> Record set:
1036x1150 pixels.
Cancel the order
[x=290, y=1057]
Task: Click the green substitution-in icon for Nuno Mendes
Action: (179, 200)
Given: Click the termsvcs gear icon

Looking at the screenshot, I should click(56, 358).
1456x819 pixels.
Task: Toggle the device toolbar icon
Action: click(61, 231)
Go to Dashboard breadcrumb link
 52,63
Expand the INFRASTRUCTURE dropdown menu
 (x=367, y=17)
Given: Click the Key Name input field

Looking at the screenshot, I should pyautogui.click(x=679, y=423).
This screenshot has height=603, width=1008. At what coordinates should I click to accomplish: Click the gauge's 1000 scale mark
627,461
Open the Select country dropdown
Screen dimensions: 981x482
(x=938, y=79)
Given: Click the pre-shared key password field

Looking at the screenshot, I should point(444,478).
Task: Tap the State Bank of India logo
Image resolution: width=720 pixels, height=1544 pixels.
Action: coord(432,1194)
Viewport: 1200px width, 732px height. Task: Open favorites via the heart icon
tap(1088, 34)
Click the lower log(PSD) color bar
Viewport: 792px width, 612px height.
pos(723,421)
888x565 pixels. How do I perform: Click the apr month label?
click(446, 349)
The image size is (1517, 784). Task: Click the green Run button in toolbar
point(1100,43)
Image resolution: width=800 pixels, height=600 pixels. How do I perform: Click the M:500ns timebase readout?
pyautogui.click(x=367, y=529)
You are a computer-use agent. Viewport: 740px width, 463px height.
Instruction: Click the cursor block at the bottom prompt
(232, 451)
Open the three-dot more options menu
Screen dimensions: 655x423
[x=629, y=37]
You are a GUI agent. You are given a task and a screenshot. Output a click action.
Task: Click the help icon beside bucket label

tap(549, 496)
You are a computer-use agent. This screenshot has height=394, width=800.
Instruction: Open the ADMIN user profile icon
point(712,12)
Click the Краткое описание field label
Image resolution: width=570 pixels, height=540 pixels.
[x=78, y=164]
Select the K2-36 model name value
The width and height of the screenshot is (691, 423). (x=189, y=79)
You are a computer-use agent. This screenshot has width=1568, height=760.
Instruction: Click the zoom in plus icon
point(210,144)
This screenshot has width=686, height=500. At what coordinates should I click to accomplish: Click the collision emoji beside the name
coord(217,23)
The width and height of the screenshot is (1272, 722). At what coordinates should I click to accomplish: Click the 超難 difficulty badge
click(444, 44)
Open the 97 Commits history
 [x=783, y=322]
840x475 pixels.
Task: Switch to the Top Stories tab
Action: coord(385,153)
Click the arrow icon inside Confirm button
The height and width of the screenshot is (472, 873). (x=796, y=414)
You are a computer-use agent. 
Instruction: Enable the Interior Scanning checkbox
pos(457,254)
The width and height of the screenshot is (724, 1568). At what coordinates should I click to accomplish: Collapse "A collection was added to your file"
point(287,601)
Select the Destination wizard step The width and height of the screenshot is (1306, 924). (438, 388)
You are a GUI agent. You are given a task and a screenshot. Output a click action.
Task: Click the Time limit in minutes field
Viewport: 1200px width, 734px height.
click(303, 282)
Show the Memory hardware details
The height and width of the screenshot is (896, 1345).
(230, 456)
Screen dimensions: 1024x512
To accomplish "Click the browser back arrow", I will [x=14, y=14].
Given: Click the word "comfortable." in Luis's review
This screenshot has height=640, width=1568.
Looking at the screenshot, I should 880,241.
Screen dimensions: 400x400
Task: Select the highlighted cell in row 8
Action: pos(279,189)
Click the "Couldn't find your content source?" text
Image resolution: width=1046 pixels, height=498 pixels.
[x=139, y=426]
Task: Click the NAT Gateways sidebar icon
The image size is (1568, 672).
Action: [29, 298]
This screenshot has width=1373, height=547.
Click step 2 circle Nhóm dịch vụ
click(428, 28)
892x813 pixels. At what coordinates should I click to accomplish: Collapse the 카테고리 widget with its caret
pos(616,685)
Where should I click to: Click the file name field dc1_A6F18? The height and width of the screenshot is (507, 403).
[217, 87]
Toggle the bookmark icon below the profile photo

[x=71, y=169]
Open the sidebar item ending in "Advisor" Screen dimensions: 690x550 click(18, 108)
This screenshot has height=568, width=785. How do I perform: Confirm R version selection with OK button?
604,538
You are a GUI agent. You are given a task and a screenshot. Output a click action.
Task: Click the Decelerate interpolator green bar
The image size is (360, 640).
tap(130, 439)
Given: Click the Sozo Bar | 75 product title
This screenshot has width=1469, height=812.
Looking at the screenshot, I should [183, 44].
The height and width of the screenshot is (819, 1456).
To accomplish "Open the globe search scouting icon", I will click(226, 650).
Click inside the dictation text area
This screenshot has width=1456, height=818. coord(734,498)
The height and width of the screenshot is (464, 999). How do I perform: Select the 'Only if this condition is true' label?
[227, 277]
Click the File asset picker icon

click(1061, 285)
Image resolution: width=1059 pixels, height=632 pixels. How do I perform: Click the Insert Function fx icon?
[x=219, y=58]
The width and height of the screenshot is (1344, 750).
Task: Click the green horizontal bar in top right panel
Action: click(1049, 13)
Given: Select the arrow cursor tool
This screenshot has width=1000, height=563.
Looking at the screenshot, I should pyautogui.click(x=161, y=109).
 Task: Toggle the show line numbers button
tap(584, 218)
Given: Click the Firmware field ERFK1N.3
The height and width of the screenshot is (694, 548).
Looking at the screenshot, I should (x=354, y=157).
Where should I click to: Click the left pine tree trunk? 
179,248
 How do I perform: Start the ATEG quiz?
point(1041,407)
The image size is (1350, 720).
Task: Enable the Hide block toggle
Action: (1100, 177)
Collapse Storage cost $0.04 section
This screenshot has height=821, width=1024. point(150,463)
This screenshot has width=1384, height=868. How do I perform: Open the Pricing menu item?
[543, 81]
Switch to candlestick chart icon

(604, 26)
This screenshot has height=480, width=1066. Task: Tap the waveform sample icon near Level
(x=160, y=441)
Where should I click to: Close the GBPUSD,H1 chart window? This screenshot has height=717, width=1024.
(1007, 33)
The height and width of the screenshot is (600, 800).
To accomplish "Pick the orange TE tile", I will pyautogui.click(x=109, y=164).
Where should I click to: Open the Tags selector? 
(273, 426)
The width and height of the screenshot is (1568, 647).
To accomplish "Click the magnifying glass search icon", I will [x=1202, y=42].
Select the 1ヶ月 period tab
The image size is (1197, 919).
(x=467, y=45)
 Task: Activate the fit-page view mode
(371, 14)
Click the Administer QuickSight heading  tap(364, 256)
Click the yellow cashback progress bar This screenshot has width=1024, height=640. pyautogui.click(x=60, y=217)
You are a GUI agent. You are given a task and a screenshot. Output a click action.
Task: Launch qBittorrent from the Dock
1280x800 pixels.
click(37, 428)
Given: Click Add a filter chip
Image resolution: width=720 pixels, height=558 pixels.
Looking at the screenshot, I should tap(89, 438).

> Your task: Put these lines into a JSON list of strings, one string per line, leaving out blank lines.

> Output for this exercise:
[
  "1036x1150 pixels.",
  "Cancel the order",
  "[x=290, y=1057]",
  "Task: Click the green substitution-in icon for Nuno Mendes",
  "Action: (179, 200)",
  "Given: Click the termsvcs gear icon",
  "Looking at the screenshot, I should click(56, 358).",
  "1456x819 pixels.",
  "Task: Toggle the device toolbar icon",
  "Action: click(61, 231)",
  "Go to Dashboard breadcrumb link",
  " 52,63",
  "Expand the INFRASTRUCTURE dropdown menu",
  " (x=367, y=17)",
  "Given: Click the Key Name input field",
  "Looking at the screenshot, I should pyautogui.click(x=679, y=423).",
  "This screenshot has height=603, width=1008. At what coordinates should I click to accomplish: Click the gauge's 1000 scale mark",
  "627,461",
  "Open the Select country dropdown",
  "Screen dimensions: 981x482",
  "(x=938, y=79)",
  "Given: Click the pre-shared key password field",
  "Looking at the screenshot, I should point(444,478).",
  "Task: Tap the State Bank of India logo",
  "Image resolution: width=720 pixels, height=1544 pixels.",
  "Action: coord(432,1194)",
  "Viewport: 1200px width, 732px height. Task: Open favorites via the heart icon",
  "tap(1088, 34)",
  "Click the lower log(PSD) color bar",
  "Viewport: 792px width, 612px height.",
  "pos(723,421)",
  "888x565 pixels. How do I perform: Click the apr month label?",
  "click(446, 349)",
  "The image size is (1517, 784). Task: Click the green Run button in toolbar",
  "point(1100,43)",
  "Image resolution: width=800 pixels, height=600 pixels. How do I perform: Click the M:500ns timebase readout?",
  "pyautogui.click(x=367, y=529)",
  "You are a computer-use agent. Viewport: 740px width, 463px height.",
  "Instruction: Click the cursor block at the bottom prompt",
  "(232, 451)",
  "Open the three-dot more options menu",
  "Screen dimensions: 655x423",
  "[x=629, y=37]",
  "You are a GUI agent. You are given a task and a screenshot. Output a click action.",
  "Task: Click the help icon beside bucket label",
  "tap(549, 496)",
  "You are a computer-use agent. This screenshot has height=394, width=800.",
  "Instruction: Open the ADMIN user profile icon",
  "point(712,12)",
  "Click the Краткое описание field label",
  "Image resolution: width=570 pixels, height=540 pixels.",
  "[x=78, y=164]",
  "Select the K2-36 model name value",
  "The width and height of the screenshot is (691, 423). (x=189, y=79)",
  "You are a computer-use agent. This screenshot has width=1568, height=760.",
  "Instruction: Click the zoom in plus icon",
  "point(210,144)",
  "This screenshot has width=686, height=500. At what coordinates should I click to accomplish: Click the collision emoji beside the name",
  "coord(217,23)",
  "The width and height of the screenshot is (1272, 722). At what coordinates should I click to accomplish: Click the 超難 difficulty badge",
  "click(444, 44)",
  "Open the 97 Commits history",
  " [x=783, y=322]",
  "840x475 pixels.",
  "Task: Switch to the Top Stories tab",
  "Action: coord(385,153)",
  "Click the arrow icon inside Confirm button",
  "The height and width of the screenshot is (472, 873). (x=796, y=414)",
  "You are a computer-use agent. ",
  "Instruction: Enable the Interior Scanning checkbox",
  "pos(457,254)",
  "The width and height of the screenshot is (724, 1568). At what coordinates should I click to accomplish: Collapse \"A collection was added to your file\"",
  "point(287,601)",
  "Select the Destination wizard step The width and height of the screenshot is (1306, 924). (438, 388)",
  "You are a GUI agent. You are given a task and a screenshot. Output a click action.",
  "Task: Click the Time limit in minutes field",
  "Viewport: 1200px width, 734px height.",
  "click(303, 282)",
  "Show the Memory hardware details",
  "The height and width of the screenshot is (896, 1345).",
  "(230, 456)",
  "Screen dimensions: 1024x512",
  "To accomplish \"Click the browser back arrow\", I will [x=14, y=14].",
  "Given: Click the word \"comfortable.\" in Luis's review",
  "This screenshot has height=640, width=1568.",
  "Looking at the screenshot, I should 880,241.",
  "Screen dimensions: 400x400",
  "Task: Select the highlighted cell in row 8",
  "Action: pos(279,189)",
  "Click the \"Couldn't find your content source?\" text",
  "Image resolution: width=1046 pixels, height=498 pixels.",
  "[x=139, y=426]",
  "Task: Click the NAT Gateways sidebar icon",
  "The image size is (1568, 672).",
  "Action: [29, 298]",
  "This screenshot has width=1373, height=547.",
  "Click step 2 circle Nhóm dịch vụ",
  "click(428, 28)",
  "892x813 pixels. At what coordinates should I click to accomplish: Collapse the 카테고리 widget with its caret",
  "pos(616,685)",
  "Where should I click to: Click the file name field dc1_A6F18? The height and width of the screenshot is (507, 403).",
  "[217, 87]",
  "Toggle the bookmark icon below the profile photo",
  "[x=71, y=169]",
  "Open the sidebar item ending in \"Advisor\" Screen dimensions: 690x550 click(18, 108)",
  "This screenshot has height=568, width=785. How do I perform: Confirm R version selection with OK button?",
  "604,538",
  "You are a GUI agent. You are given a task and a screenshot. Output a click action.",
  "Task: Click the Decelerate interpolator green bar",
  "The image size is (360, 640).",
  "tap(130, 439)",
  "Given: Click the Sozo Bar | 75 product title",
  "This screenshot has width=1469, height=812.",
  "Looking at the screenshot, I should [183, 44].",
  "The height and width of the screenshot is (819, 1456).",
  "To accomplish \"Open the globe search scouting icon\", I will click(226, 650).",
  "Click inside the dictation text area",
  "This screenshot has width=1456, height=818. coord(734,498)",
  "The height and width of the screenshot is (464, 999). How do I perform: Select the 'Only if this condition is true' label?",
  "[227, 277]",
  "Click the File asset picker icon",
  "click(1061, 285)",
  "Image resolution: width=1059 pixels, height=632 pixels. How do I perform: Click the Insert Function fx icon?",
  "[x=219, y=58]",
  "The width and height of the screenshot is (1344, 750).",
  "Task: Click the green horizontal bar in top right panel",
  "Action: click(1049, 13)",
  "Given: Select the arrow cursor tool",
  "This screenshot has width=1000, height=563.",
  "Looking at the screenshot, I should pyautogui.click(x=161, y=109).",
  " Task: Toggle the show line numbers button",
  "tap(584, 218)",
  "Given: Click the Firmware field ERFK1N.3",
  "The height and width of the screenshot is (694, 548).",
  "Looking at the screenshot, I should (x=354, y=157).",
  "Where should I click to: Click the left pine tree trunk? ",
  "179,248",
  " How do I perform: Start the ATEG quiz?",
  "point(1041,407)",
  "The image size is (1350, 720).",
  "Task: Enable the Hide block toggle",
  "Action: (1100, 177)",
  "Collapse Storage cost $0.04 section",
  "This screenshot has height=821, width=1024. point(150,463)",
  "This screenshot has width=1384, height=868. How do I perform: Open the Pricing menu item?",
  "[543, 81]",
  "Switch to candlestick chart icon",
  "(604, 26)",
  "This screenshot has height=480, width=1066. Task: Tap the waveform sample icon near Level",
  "(x=160, y=441)",
  "Where should I click to: Close the GBPUSD,H1 chart window? This screenshot has height=717, width=1024.",
  "(1007, 33)",
  "The height and width of the screenshot is (600, 800).",
  "To accomplish \"Pick the orange TE tile\", I will pyautogui.click(x=109, y=164).",
  "Where should I click to: Open the Tags selector? ",
  "(273, 426)",
  "The width and height of the screenshot is (1568, 647).",
  "To accomplish \"Click the magnifying glass search icon\", I will [x=1202, y=42].",
  "Select the 1ヶ月 period tab",
  "The image size is (1197, 919).",
  "(x=467, y=45)",
  " Task: Activate the fit-page view mode",
  "(371, 14)",
  "Click the Administer QuickSight heading  tap(364, 256)",
  "Click the yellow cashback progress bar This screenshot has width=1024, height=640. pyautogui.click(x=60, y=217)",
  "You are a GUI agent. You are given a task and a screenshot. Output a click action.",
  "Task: Launch qBittorrent from the Dock",
  "1280x800 pixels.",
  "click(37, 428)",
  "Given: Click Add a filter chip",
  "Image resolution: width=720 pixels, height=558 pixels.",
  "Looking at the screenshot, I should tap(89, 438)."
]